The validation stage is marked skipped when the YAML config does not contain validation or it is disabled. The optimisation stage is also optional; it returns None and is marked skipped when the YAML config does not contain an optimization block.

See Output Directory Schema for the stage folders and artefact layout.

Data and model assumptions

The retained runner is designed around PanelMMM.

  • The flow-oriented public YAML is expected to describe a PanelMMM.
  • The data loader reads CSV only.
  • Later stages call PanelMMM plotting, summary, diagnostics, and optimisation methods directly.

If you need the exact YAML keys, see YAML Configuration.

PipelineRunConfig

PipelineRunConfig controls runtime settings that sit outside the YAML model specification.

Field Purpose
config_path YAML file to load
output_dir Root directory under which the run directory is created
run_name Optional run-name override; otherwise the config filename stem
dataset_path Optional combined dataset CSV override
x_path, y_path Optional feature and target CSV overrides
holidays_path Optional holiday CSV override
target_column Target column name used during CSV loading
prior_samples Number of prior predictive samples for Stage 10
draws, tune, chains, cores, random_seed Sampler overrides merged onto YAML fit
curve_samples, curve_points Curve sampling settings for Stage 60

Only sampler settings are merged into model construction.

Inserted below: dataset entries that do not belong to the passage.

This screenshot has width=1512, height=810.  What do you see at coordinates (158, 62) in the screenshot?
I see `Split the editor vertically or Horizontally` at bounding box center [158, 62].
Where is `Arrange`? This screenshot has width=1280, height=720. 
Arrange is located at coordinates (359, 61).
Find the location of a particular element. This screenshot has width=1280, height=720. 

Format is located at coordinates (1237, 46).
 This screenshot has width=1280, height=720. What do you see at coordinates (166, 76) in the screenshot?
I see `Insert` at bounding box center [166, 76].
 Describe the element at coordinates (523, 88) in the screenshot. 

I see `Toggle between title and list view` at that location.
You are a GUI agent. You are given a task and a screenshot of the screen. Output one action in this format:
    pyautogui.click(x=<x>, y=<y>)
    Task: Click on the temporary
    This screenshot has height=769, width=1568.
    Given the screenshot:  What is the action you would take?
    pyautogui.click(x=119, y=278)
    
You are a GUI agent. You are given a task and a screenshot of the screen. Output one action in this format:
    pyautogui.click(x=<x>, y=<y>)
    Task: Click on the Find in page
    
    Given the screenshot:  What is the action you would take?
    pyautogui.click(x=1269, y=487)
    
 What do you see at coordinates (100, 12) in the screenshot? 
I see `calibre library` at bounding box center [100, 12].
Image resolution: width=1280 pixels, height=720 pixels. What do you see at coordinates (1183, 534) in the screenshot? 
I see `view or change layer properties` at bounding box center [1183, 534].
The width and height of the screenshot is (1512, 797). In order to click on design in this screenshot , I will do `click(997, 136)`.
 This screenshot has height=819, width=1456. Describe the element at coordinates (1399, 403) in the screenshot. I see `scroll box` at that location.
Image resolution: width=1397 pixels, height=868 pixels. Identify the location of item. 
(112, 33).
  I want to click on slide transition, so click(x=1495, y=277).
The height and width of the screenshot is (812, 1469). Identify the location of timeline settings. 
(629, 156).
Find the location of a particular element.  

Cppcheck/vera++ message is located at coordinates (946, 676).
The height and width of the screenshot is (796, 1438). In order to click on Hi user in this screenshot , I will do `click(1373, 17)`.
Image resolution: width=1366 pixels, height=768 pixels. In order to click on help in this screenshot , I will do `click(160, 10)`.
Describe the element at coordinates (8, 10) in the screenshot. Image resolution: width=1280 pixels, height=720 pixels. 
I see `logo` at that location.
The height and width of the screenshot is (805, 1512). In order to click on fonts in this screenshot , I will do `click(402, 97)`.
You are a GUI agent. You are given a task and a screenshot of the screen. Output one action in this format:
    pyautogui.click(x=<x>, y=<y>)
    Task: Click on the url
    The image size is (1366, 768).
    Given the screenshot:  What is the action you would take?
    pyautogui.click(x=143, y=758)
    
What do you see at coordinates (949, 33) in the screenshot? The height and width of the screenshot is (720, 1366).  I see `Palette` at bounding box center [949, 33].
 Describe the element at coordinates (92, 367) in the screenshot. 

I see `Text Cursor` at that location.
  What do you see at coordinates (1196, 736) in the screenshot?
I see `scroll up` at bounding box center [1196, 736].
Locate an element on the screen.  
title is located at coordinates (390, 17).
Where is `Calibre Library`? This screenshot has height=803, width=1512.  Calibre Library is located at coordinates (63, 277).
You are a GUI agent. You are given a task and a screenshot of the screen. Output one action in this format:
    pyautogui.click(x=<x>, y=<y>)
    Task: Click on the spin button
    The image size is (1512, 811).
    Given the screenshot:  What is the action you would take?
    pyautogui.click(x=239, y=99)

Other overrides are used by the runner itself during data loading, holiday resolution, diagnostics reporting, and output setup.

Run directory naming

The runner creates the run directory as:

<output_dir>/<effective_run_name>_<YYYYMMDD_HHMMSS>

The timestamp is generated in UTC.

All stage directories are created up front, even if a later stage is skipped or the run aborts.

Failure and skip behaviour

If a stage raises an exception:

  • the current stage is marked failed
  • the run manifest is marked failed
  • all still-pending later stages are marked not_reached
  • run_pipeline(...) re-raises the exception

If a stage returns None:

  • the stage is marked skipped
  • the manifest warning records that no configuration was supplied for that optional stage

Reporter hook

run_pipeline(...) accepts an optional reporter that implements the PipelineReporter protocol.

The reporter can observe:

  • pipeline start
  • stage start
  • stage end
  • pipeline end
  • pipeline failure

See Extending the Runner for the callback contract.